Joyful Scholarship: Happy, Challenged and Entirely Themselves

26 March 2026

Thinking

By Richard Queripel, Head of  Junior School

The parents drawn to NLCS tend to know exactly what they are looking for. Whether I meet them at an admissions event, in the playground or at parents’ evening, it is clear that they want their daughters to be happy, challenged and themselves.

Happiness and challenge are things I see in our classrooms every single day, and together they have a name: joyful scholarship. Alison Gopnik, one of the world’s leading developmental psychologists, puts it simply: the best education is gardening, not carpentry – creating the conditions for children to grow, rather than shaping them to a predetermined design. That image resonates, because it describes exactly what we want every day at NLCS to feel like.

When I talk about scholarship in the Junior School, I don’t mean pressure dressed up as academics. What I mean is something altogether more alive: the Year 3 girl who starts a lesson on forces and ends up ten minutes deep in an unplanned conversation about black holes, which nobody wants to stop. The Year 6 girl whose independent research project goes somewhere nobody predicted when she follows her own curiosity. A mind, in short, that finds the world endlessly interesting and has been given the confidence to pursue that interest wherever it leads.

One of the most important things we can give a child is comfort with uncertainty. Not the anxiety of not knowing, but the excitement of it. Our Year 5 pupils have been experiencing exactly this through their VEX GO robotics journey. They built, they failed, they redesigned and they competed. At no point did they know whether their solution would work, but that uncertainty was not a source of anxiety. It was, quite deliberately, the point. Watching a group of ten-year-olds troubleshoot a problem they have never encountered before, with focus, good humour and determination, is one of the best things you can witness in a school.

The children who thrive most brilliantly as learners are, almost without exception, the ones who are also having the most fun. When a child is joyful, she is braver. She asks the question she is not quite sure about, makes the mistake and tries again, takes the creative risk. This is why performance, creativity and laughter are not the opposite of scholarship here. They are the conditions in which it flourishes. Our Lower School Poetry Recital Competition this term was a perfect illustration: girls performing John Agard, Michael Rosen and Joan Poulson with humour, poise and comic timing, giving something of themselves to an audience with confidence.

Joyful scholarship looks different depending on the day. On International Women’s Day, our Year 3 girls sat with a visitor from the RAF Museum and unpacked the stories of inspirational women that history had chosen to overlook, before committing to making sure those stories were told. On our Outdoor STEAM Day, those same girls and their peers were outside building marble runs, dropping eggs from height and building thermometers, completely absorbed and entirely unbothered by the not-so-joyful weather. The subject matter could not be more different. But in both activities, the girls were exactly the same: present, engrossed and entirely their own. This is precisely what joyful scholarship looks like when it is working.

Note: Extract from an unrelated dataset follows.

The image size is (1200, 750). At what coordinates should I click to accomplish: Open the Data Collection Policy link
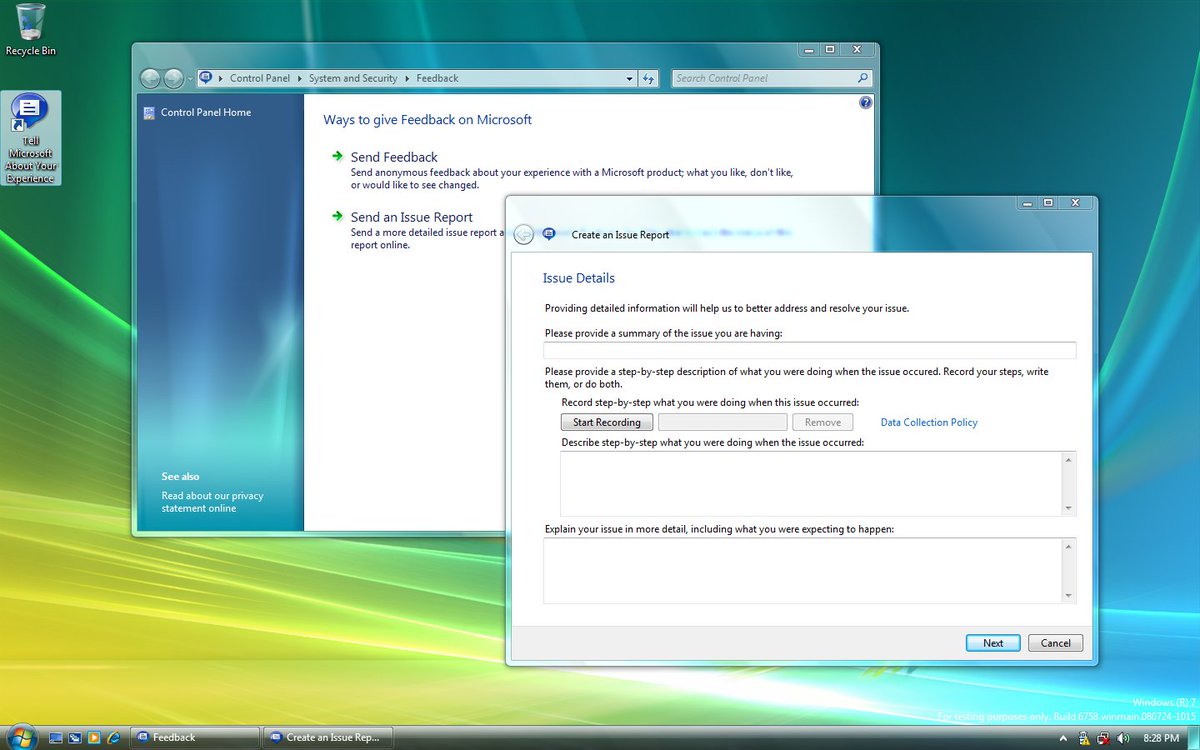click(x=929, y=422)
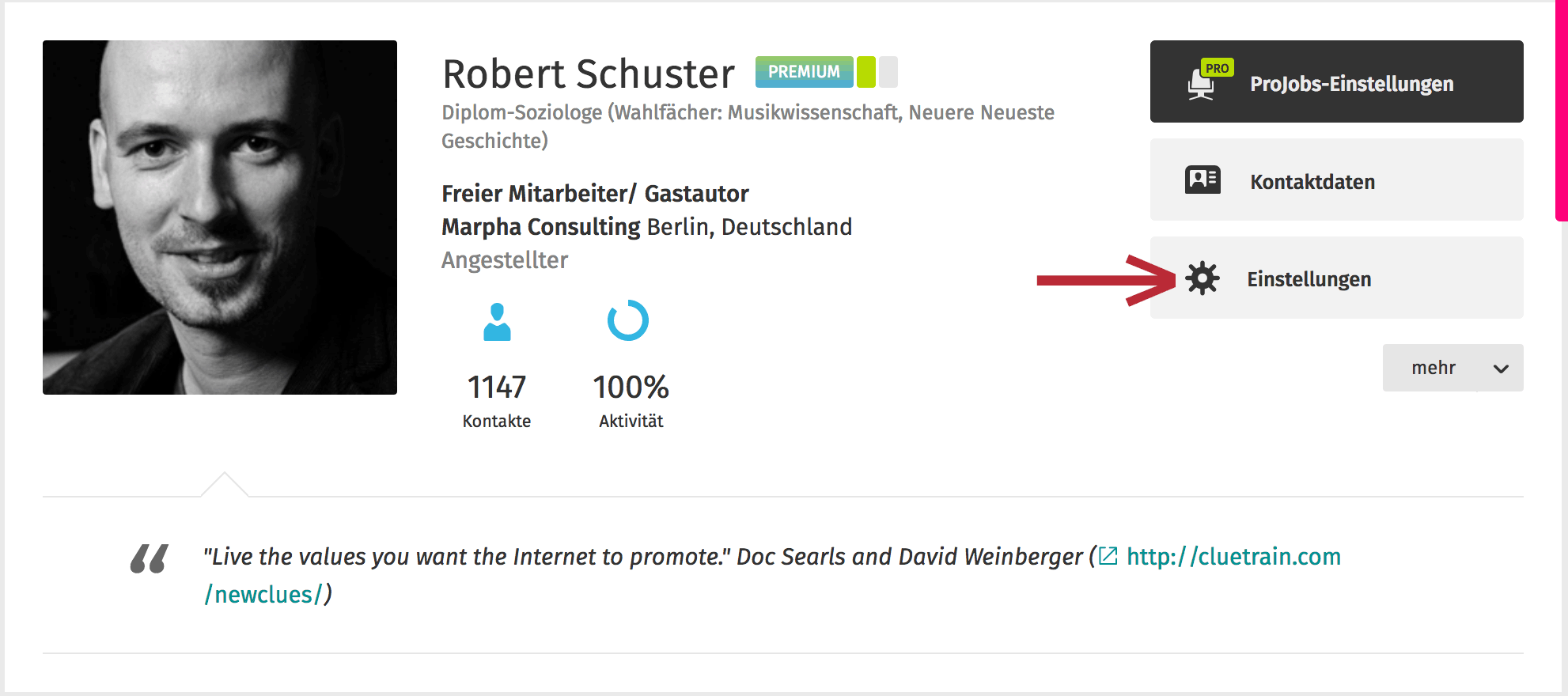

A school that genuinely rejects the hothouse model has to be serious about protecting the inner life of its pupils. Academic ambition without that is simply pressure with a good vocabulary. Children who feel safe, curious and settled learn better. That is not a soft instinct. It is what the evidence consistently shows, and it is the foundation on which everything else here is built. The best preparation for a brilliant academic future is not early pressure, it is early love of learning.

We take academic ambition very seriously at NLCS Junior School, setting students up for their future in the Senior School where they go on to achieve extraordinary results in public examinations, external competitions and beyond. But we are just as serious about the kind of humans we are nurturing, and we know that creativity and joy are not extras. They are the substance of a genuinely excellent education. Nothing I have written here will tell you as much as a morning spent with us. Come and find out for yourself.